Safety and Limitations
The analysis did not uniformly account for patient-level factors influencing prescriber choice of docetaxel, such as performance status and comorbidity burden. Additionally, cross-trial differences in endpoint definitions and follow-up duration may impact comparisons. However, the LIvE methodology enables timely updates as new RCTs emerge.
Expert Commentary
These findings consolidate current clinical practice trends and align with evolving guidelines biasing toward ARPI doublet therapy as the preferred choice for most mHSPC patients. Triplet therapy’s superiority in SHV patients likely reflects greater synergy between agents in aggressive tumor phenotypes, whereas low-volume and metachronous cases gain minimal incremental value from chemotherapy. Importantly, avoiding docetaxel when ARPI is available reduces toxicity burden without compromising survival outcomes in these cohorts.
Conclusion
For mHSPC, treatment should be stratified by disease volume and timing of metastasis. Triplet therapy is recommended for fit SHV patients, while ARPI + ADT doublet should be the default for SLV, MHV, and MLV populations. This living meta-analysis framework ensures adaptability as evidence evolves, guiding precision oncology approaches in prostate cancer.

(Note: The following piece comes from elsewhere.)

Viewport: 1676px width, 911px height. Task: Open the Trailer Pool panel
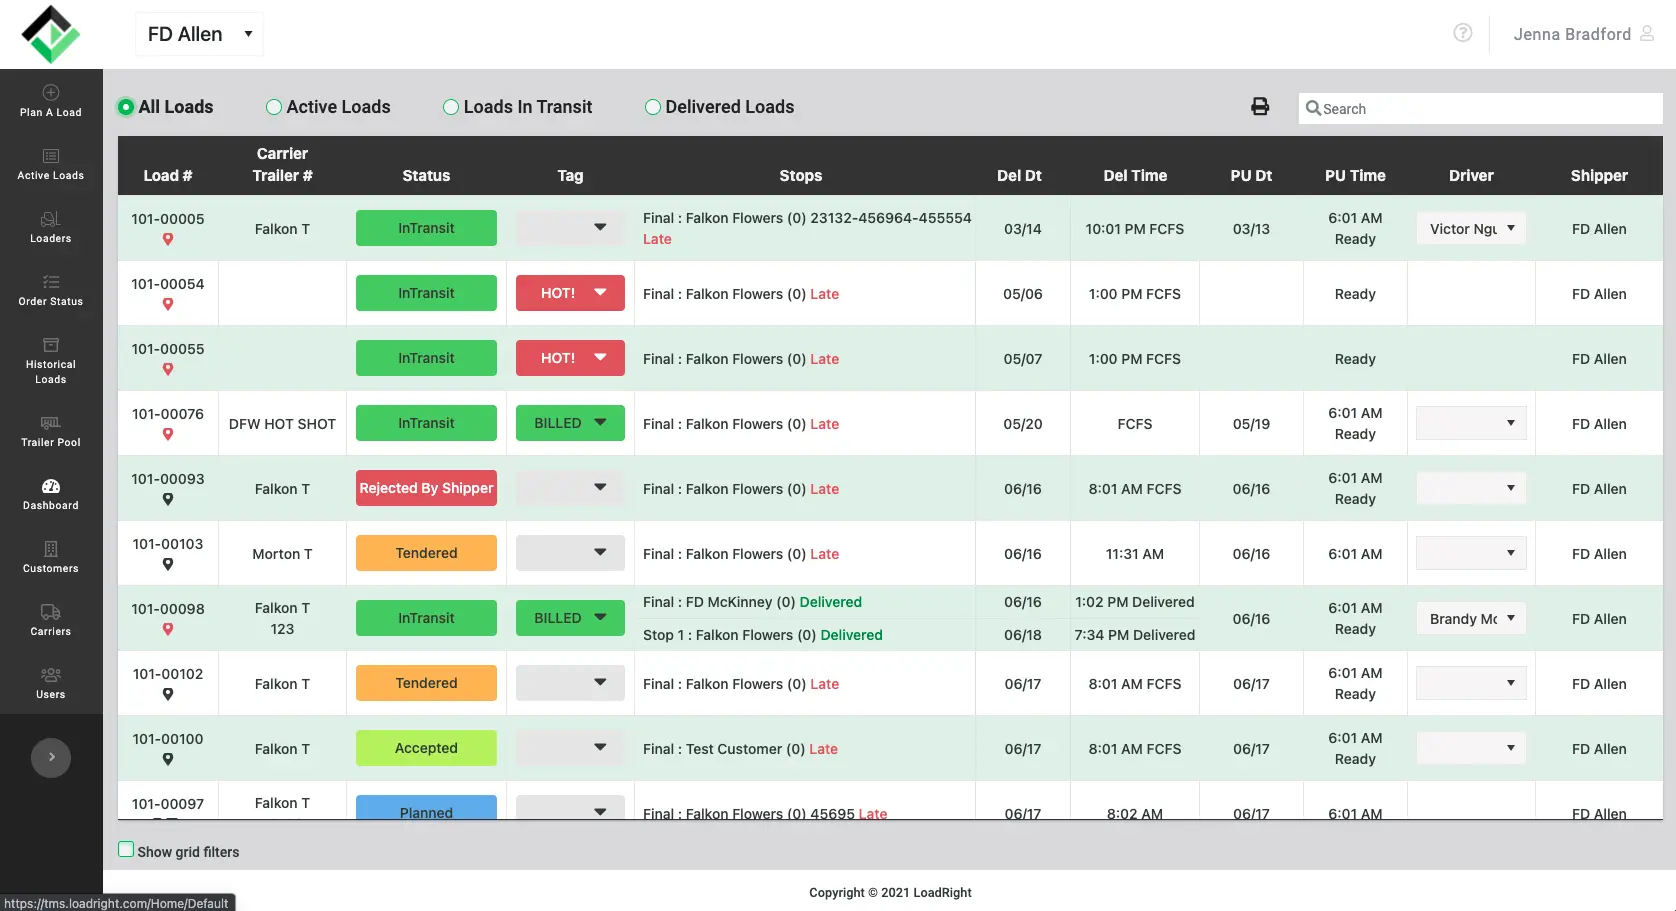[50, 430]
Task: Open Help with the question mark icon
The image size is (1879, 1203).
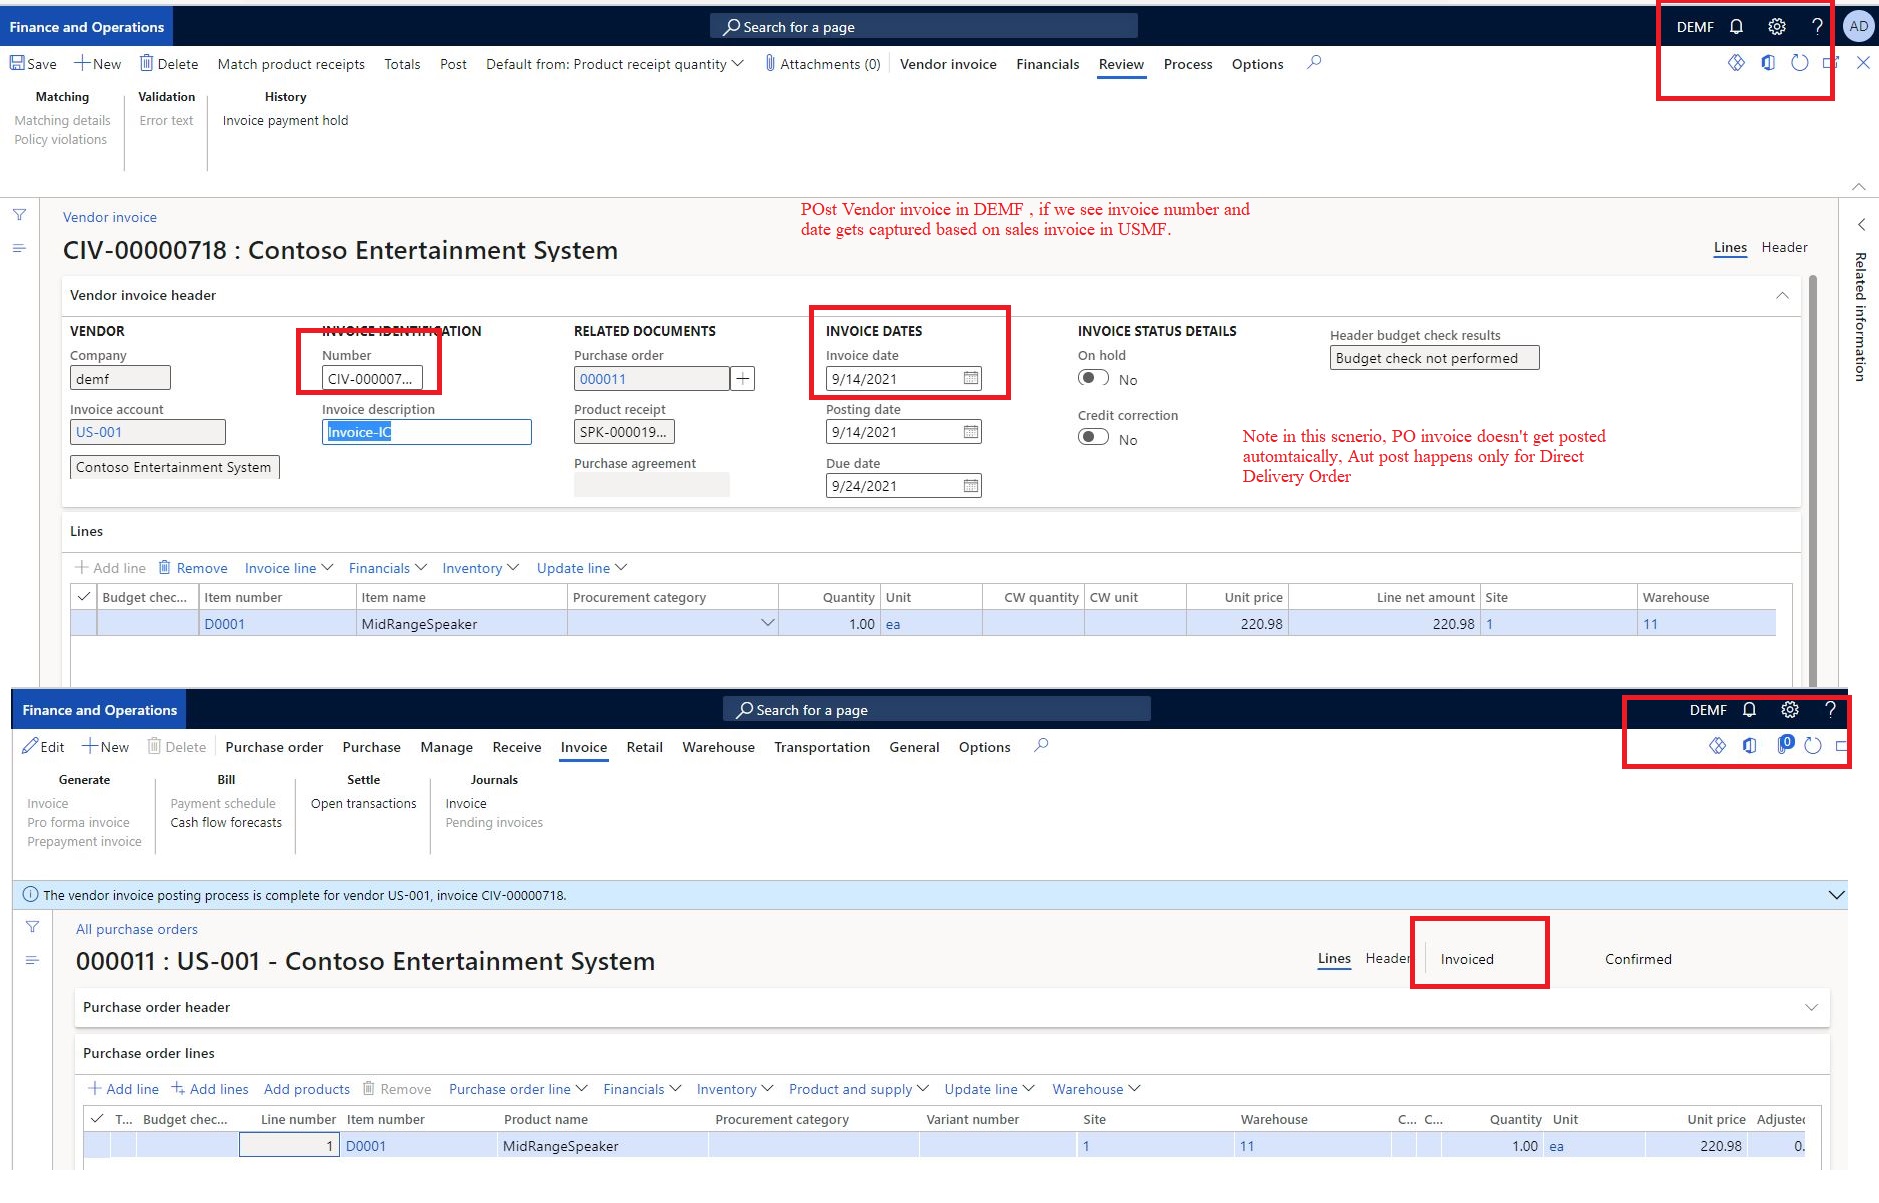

Funding and ClinicalTrials.gov
Study synthesized data from multiple phase 3 RCTs registered on ClinicalTrials.gov; primary citation: Riaz IB et al., Eur Urol. 2026 Jan;89(1):31–44. DOI: 10.1016/j.eururo.2025.09.007.
References
Riaz IB, Ahmed Naqvi SA, Faisal KS, He H, Rubab Khakwani KZ, Childs DS, Orme JJ, Ravi P, Singh P, Hussain SA, Chi K, Agarwal N, Merseburger AS, Davis ID, Armstrong A, Hussain MH, Smith M, Attard G, Tombal B, Fizazi K, James N, Omlin A, Gillessen S, Murad MH, Van Allen EM, Sweeney CJ, Bryce AH. Comparative Survival in Metastatic Hormone-sensitive Prostate Cancer by Volume of Disease and Timing of Metastasis: A Living Network Meta-analysis. Eur Urol. 2026 Jan;89(1):31-44.